Вдруг неожиданно даже для самой Анны Валентин Кузнецов, чего уж там?! самый талантливый, по нашему общему мнению, с той же энергией первооткрывателя и самого себя и окружающего мира, с какой он бросился совсем недавно строить свою первую семью, вскорости
стал рушить её и отправился на завоевание новой девочки, кем оказалась Анна, он и сына, как сказал, назвал тоже, как и она, свою дочь. Евгений и Евгения – благородный, в переводе с греческого. Это и было первое трагическое испытание, тоже общая боль, которую должна была пройти наша дружба. К тому времени мы уже кончали университет, начинали трудовую жизнь. И тут уж о благостности, благородстве, просто доброте говорить не приходилось. Общий устоявшийся быт, отношения, дружба – всё разбилось вдребезги, пошло вразнос.
До сих пор не знаю, приезжал ли тогда Яков Ермолаевич в Горький или просто позвонил, по правилам тех лет в горком партии, но пробовал вмешаться – точно! будто бы был звонок в горком комсомола: что за б… у вас там работает, а я была инструктором – убрать немедленно. Письма с доносами на меня писали и подруги Вера с Алиной. И это было. И меня не просто выгнали с работы, а ещё собирались исключить из комсомола «за моральное разложение», «за разрушение семьи»… Сейчас уж и не помню как, но друзья сумели «погасить» скандал, «замять дело» с исключением, а если бы оно состоялось, на карьере молодого специалиста можно было бы поставить
«жирный крест», как тогда же говорили. Перевели, спрятали меня тогда на работу в областное управление культуры, а потом в Горьковское театральное училище.
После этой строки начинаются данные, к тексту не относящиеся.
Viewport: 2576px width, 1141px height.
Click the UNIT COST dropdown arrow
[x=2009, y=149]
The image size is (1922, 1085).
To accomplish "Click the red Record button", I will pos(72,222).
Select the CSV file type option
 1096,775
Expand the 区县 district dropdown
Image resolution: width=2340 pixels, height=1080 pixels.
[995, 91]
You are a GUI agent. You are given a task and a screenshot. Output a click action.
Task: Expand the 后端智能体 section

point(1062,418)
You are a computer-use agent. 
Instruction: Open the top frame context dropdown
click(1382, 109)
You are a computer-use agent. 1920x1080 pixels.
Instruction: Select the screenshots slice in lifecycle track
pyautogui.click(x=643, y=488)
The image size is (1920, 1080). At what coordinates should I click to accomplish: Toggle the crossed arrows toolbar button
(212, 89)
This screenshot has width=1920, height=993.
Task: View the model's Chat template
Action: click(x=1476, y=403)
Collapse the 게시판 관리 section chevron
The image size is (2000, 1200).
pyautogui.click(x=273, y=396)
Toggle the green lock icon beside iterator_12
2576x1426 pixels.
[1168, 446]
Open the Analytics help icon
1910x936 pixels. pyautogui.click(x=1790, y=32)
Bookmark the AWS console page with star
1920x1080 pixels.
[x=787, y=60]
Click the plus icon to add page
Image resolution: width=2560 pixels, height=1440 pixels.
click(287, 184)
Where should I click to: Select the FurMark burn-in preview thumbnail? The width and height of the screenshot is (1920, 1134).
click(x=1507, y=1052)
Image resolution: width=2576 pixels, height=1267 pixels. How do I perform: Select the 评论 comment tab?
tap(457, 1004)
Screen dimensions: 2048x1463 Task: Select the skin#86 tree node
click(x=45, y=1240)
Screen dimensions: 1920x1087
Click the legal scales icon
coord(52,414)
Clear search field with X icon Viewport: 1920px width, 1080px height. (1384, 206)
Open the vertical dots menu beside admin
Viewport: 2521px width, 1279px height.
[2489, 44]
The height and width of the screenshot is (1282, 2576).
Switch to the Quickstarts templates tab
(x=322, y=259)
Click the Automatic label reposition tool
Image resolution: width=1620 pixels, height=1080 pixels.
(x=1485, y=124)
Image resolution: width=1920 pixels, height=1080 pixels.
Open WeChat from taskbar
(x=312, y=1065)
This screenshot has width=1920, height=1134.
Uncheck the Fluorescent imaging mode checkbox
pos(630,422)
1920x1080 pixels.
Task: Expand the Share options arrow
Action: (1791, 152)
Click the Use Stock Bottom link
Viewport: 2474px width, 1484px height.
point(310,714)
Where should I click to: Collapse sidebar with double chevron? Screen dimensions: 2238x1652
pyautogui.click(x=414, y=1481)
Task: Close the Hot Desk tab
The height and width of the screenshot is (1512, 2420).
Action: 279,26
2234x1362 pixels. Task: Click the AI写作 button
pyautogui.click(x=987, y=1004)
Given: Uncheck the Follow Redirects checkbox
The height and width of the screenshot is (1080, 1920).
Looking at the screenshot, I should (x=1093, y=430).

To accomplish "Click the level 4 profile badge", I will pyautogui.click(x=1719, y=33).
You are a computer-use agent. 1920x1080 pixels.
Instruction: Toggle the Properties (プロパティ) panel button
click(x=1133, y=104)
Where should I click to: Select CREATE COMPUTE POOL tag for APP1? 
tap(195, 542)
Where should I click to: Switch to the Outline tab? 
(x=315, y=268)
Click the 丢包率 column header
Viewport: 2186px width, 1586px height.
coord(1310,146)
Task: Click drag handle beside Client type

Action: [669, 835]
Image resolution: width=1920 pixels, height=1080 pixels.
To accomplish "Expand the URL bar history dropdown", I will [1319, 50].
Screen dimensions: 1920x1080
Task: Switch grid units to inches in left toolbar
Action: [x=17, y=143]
А Алина от горя и отчаяния уехала, куда можно подальше, тогда это был Сахалин, с маленьким сыном, оставшимся без отца. И чтобы никогда больше не видеть разлучницу, которая теперь через семьдесят пять лет после их тогдашнего горького расставания сидела у её последнего земного ложа, держала её руки в своих, как Алина сама тогда захотела. Это была её воля. Я простила тебя, – сказала она мне. Никто из нас не виноват. И ты тоже. Я читала твою книжку, где ты о нашем пережитом написала. Сама себя судишь. И сама же расплатилась. И тебе по христианским правилам не удалось быть счастливой на моём несчастье. Отнимешь у другого – сама отдашь втридорога… Конечно, она была права. Моему новому браку с Валентином, хоть и начинался он со страстного романа, но не довелось стать семьёй на всю жизнь, и в Москву когда-то вроде бы переехали вместе, но срок нашей вместе жизни судьбой отмерен был всего на девятнадцать лет, до двадцати не дотянули, и так всё, отчего Алина настрадалась, и мне досталось – загулы, измены… «весёлая», не признающая обязательств и очень нелегкая супружеская жизнь. Никому из нас не судить друг друга. Каждый сам расплачивается и за свои страсти, и за слабости.